Em 1980 dá-se a integração dos serviços municipalizados dos outros concelhos na EDP. De uma assentada passamos a fornecer energia eléctrica em baixa tensão também a Caldas da Rainha, Marinha Grande, Alcobaça, Nazaré, Óbidos e Bombarral.
Os funcionários da parte eléctrica dos serviços municipalizados que quiseram, vieram para a EDP. Os que não quiseram, viriam a arrepender-se porque as perspectivas de progressão na carreira aqui eram melhores.
Este edifício que até dá o nome à “rotunda da EDP” abriu em 3 de Agosto de 1984. Por esta altura tinham aqui o seu posto de trabalho quase 150 pessoas (hoje não devem ser mais de 30).
A sua construção justificava-se porque já não cabíamos todos nas instalações do Bairro Viola. De tal maneira que a empresa mandou fazer uns pré-fabricados na Condaço (uma empresa caldense existente na Zona Industrial) que instalou no Avenal para albergar o pessoal enquanto o novo edifício não era construído. A malta não queria vir do Bairro Viola para aqui, ainda por cima para aqueles barracões quentes, mas teve de ser.
Ficamos muito contentes com a inauguração deste edifício.

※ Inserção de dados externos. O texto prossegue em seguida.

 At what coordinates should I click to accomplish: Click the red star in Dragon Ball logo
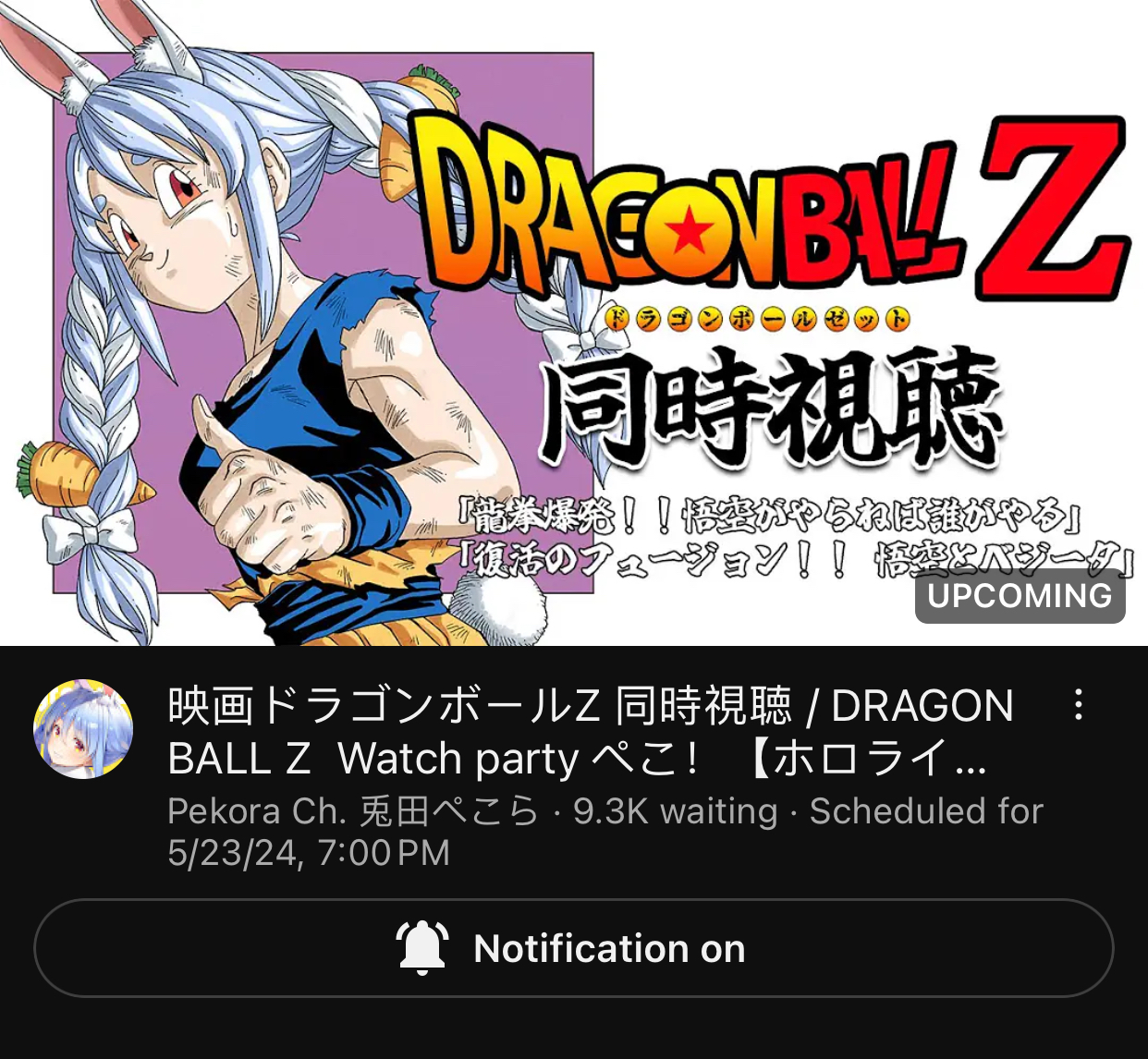click(x=690, y=231)

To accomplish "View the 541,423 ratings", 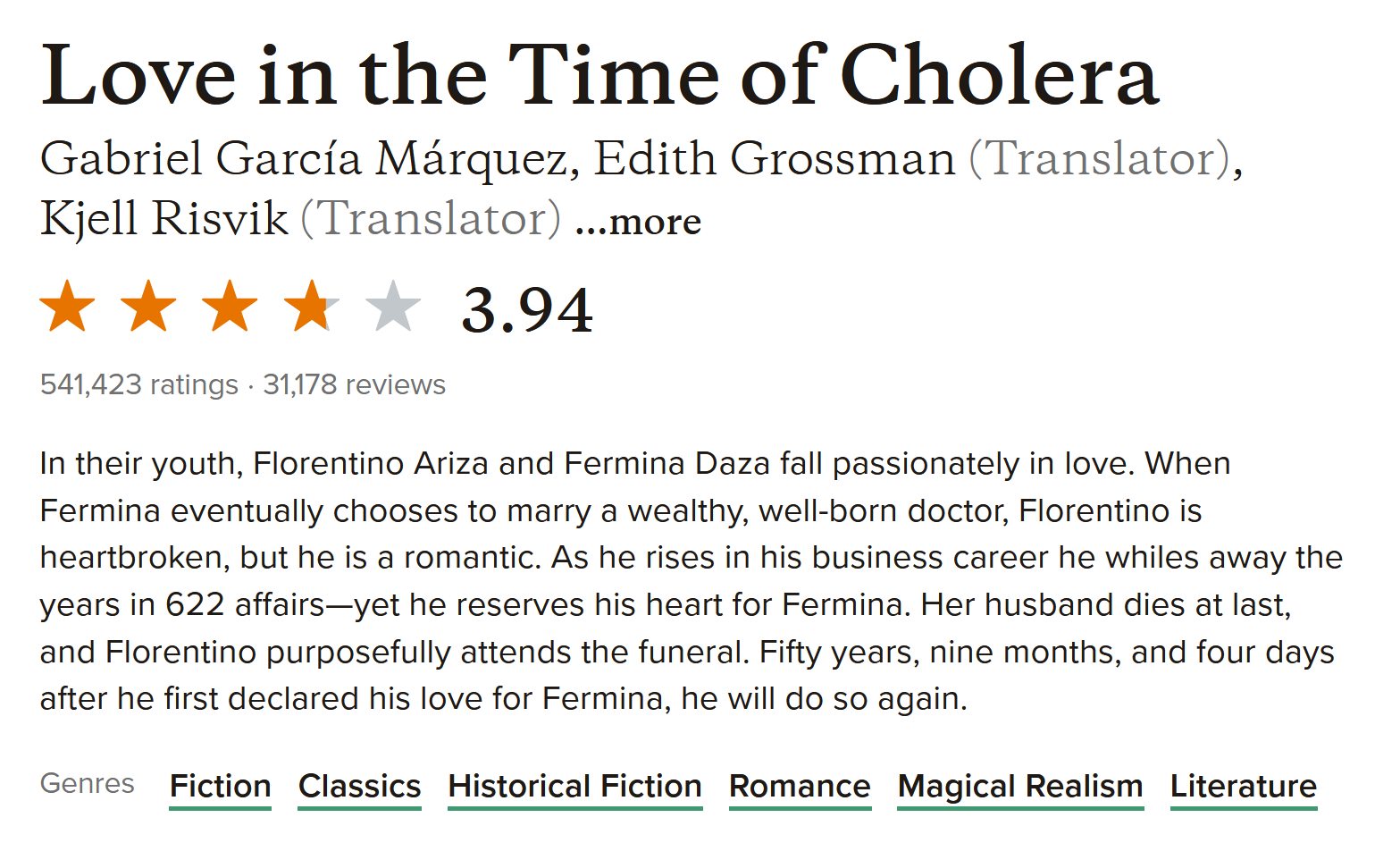I will click(x=139, y=384).
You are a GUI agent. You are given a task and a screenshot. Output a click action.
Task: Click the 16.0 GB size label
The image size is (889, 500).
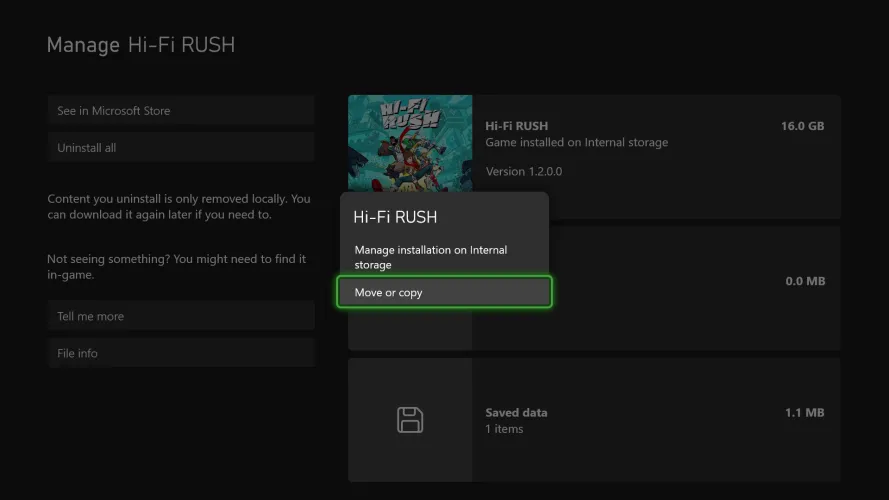802,126
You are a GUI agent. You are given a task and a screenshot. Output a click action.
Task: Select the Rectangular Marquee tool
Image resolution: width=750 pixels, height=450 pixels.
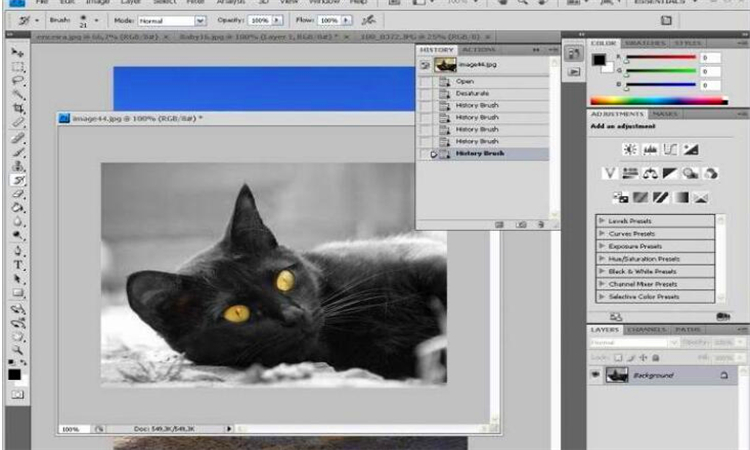point(16,66)
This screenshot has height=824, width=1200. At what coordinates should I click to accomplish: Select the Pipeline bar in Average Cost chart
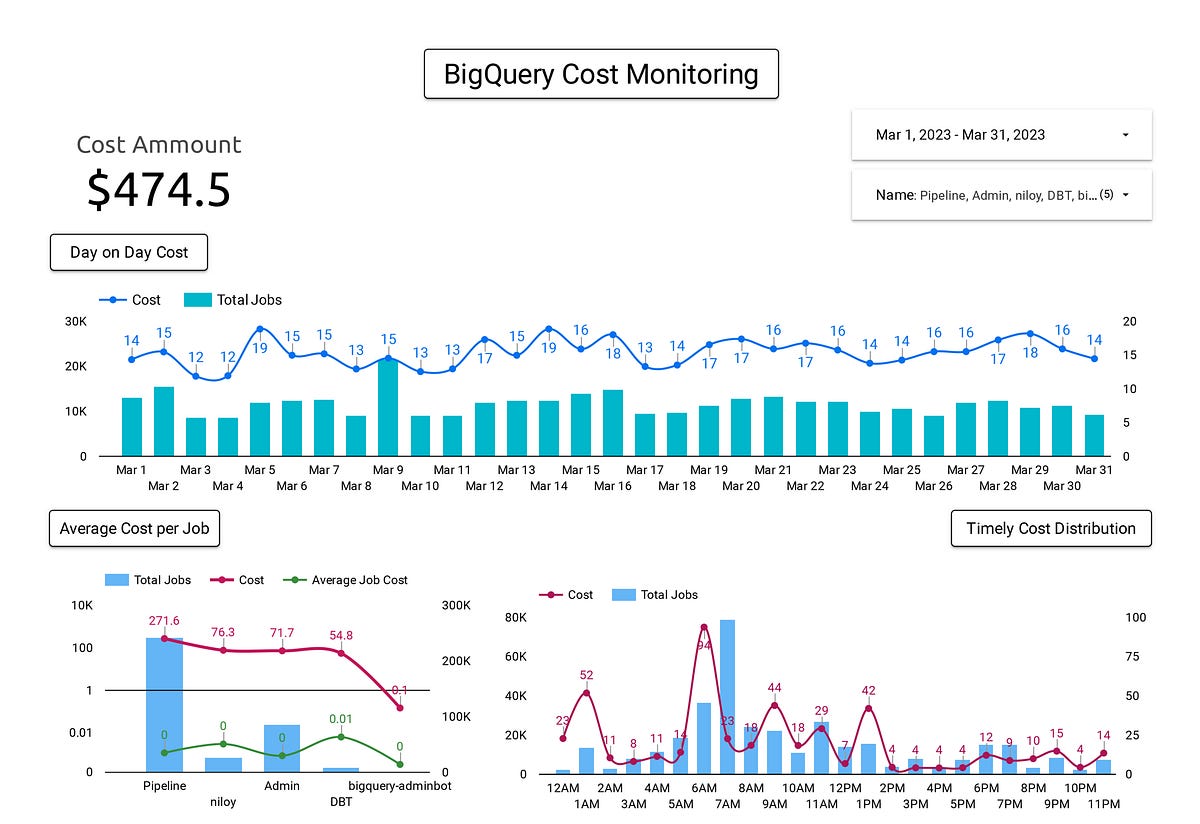pyautogui.click(x=163, y=705)
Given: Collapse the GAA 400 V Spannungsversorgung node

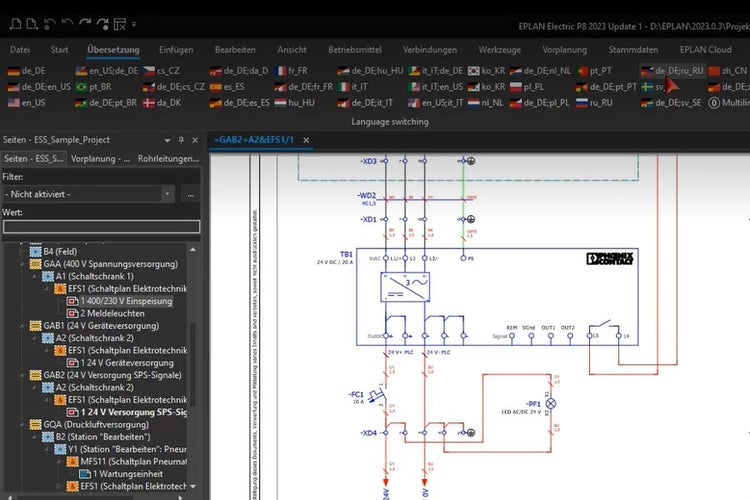Looking at the screenshot, I should click(x=24, y=264).
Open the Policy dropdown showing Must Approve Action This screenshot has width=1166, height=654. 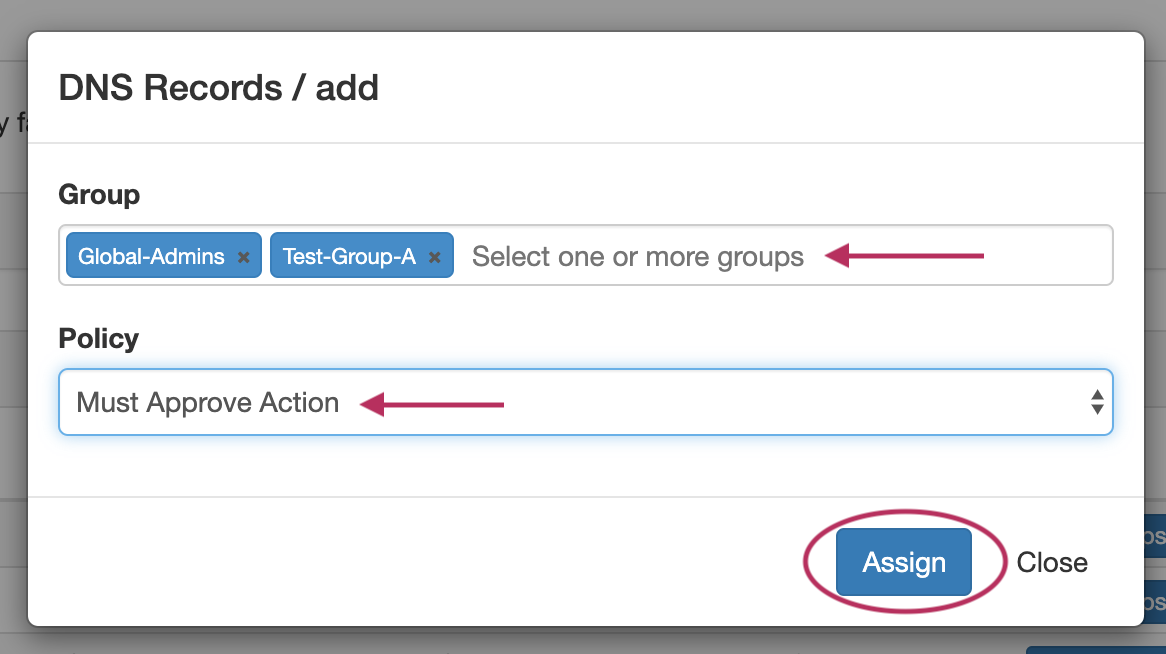[x=585, y=403]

Custou caro e comentava-se que teve de levar 11 a 13 estacas de betão a grande profundidade porque aquilo era uma zona que estava sempre alagada (foi construído em leito de cheia). À época isto era um luxo e hoje só lamento que esteja tão desaproveitado. Tiraram daqui pessoal, valências e competências.
Por outro lado a evolução tecnológica acelerou. Na parte administrativa as coisas começaram a ser feitas em computador e na parte técnica muitas operações passaram a ser comandadas à distância.
Em 1990 foi formada a área de Segurança no Trabalho e o Eng. Orlando Teixeira Cabral convidou-me para trabalhar neste projecto. Fui receber formação a Coimbra, Porto e Lisboa e depois passei eu a dar formação aos trabalhadores. Tratava-se de minimizar os riscos de uma profissão que é perigosa e onde, às vezes, aconteciam (e acontecem) acidentes mortais.
No dia 11 de Dezembro de 1998 – uma sexta-feira – por volta da seis da tarde o director da zona chegou-se ao pé de mim e disse-me: “segunda-feira já não vens trabalhar. Estás reformado”.
Na realidade era a pré-reforma porque eu só tinha 60 anos. A empresa estava a fazer rescisões na altura e a mandar muitos trabalhadores para a pré-reforma. Fiquei mais triste do que contente. Aquilo foi uma queda. Eu e os meus colegas vivíamos para aquilo desde os tempos da SEOL. Éramos como se fôssemos uma família. Aliás, eu gostava de referir alguns nomes daquele tempo: o senhor Ernesto Oliveira Arroz, os engenheiros Fernando da Costa Pinto Correia, Vaz Pato e Cortez, o Dr. Luís Rodrigues. Uma elite da SEOL que marcou aquela casa e, mais tarde, a própria EDP.
Uns meses antes, já adivinhando que iria deixar de trabalhar, eu tinha comprado um terreno na Trabalhia (Alvorninha) e acabei por me dedicar a tratar daquilo. Foi uma forma de me manter entretido estes anos.
Hoje custa-me ver que a “minha” EDP já não tem nada a ver com esta. Depois da privatização isto deixou de ser uma casa feita para servir os portugueses, mas sim para servir os que querem ganhar à custa dela. Acho um escândalo os ordenados e prémios que se pagam a alguns gestores e administradores. E não é que eu tenha inveja. Nada disso. É só porque acho que a empresa deveria existir para servir os portugueses e qualquer dia não sei se não acaba comprada por outra empresa qualquer estrangeira e desaparece.
Parece que foi ontem que eu andava na Sancheira a construir uma subestação. Fazíamos tudo à mão, erguíamos aquilo e fazíamos obra. Hoje a EDP já nem tem electricistas. É tudo feito por empreiteiros. E perdeu-se o conhecimento de como as coisas se fazem no terreno.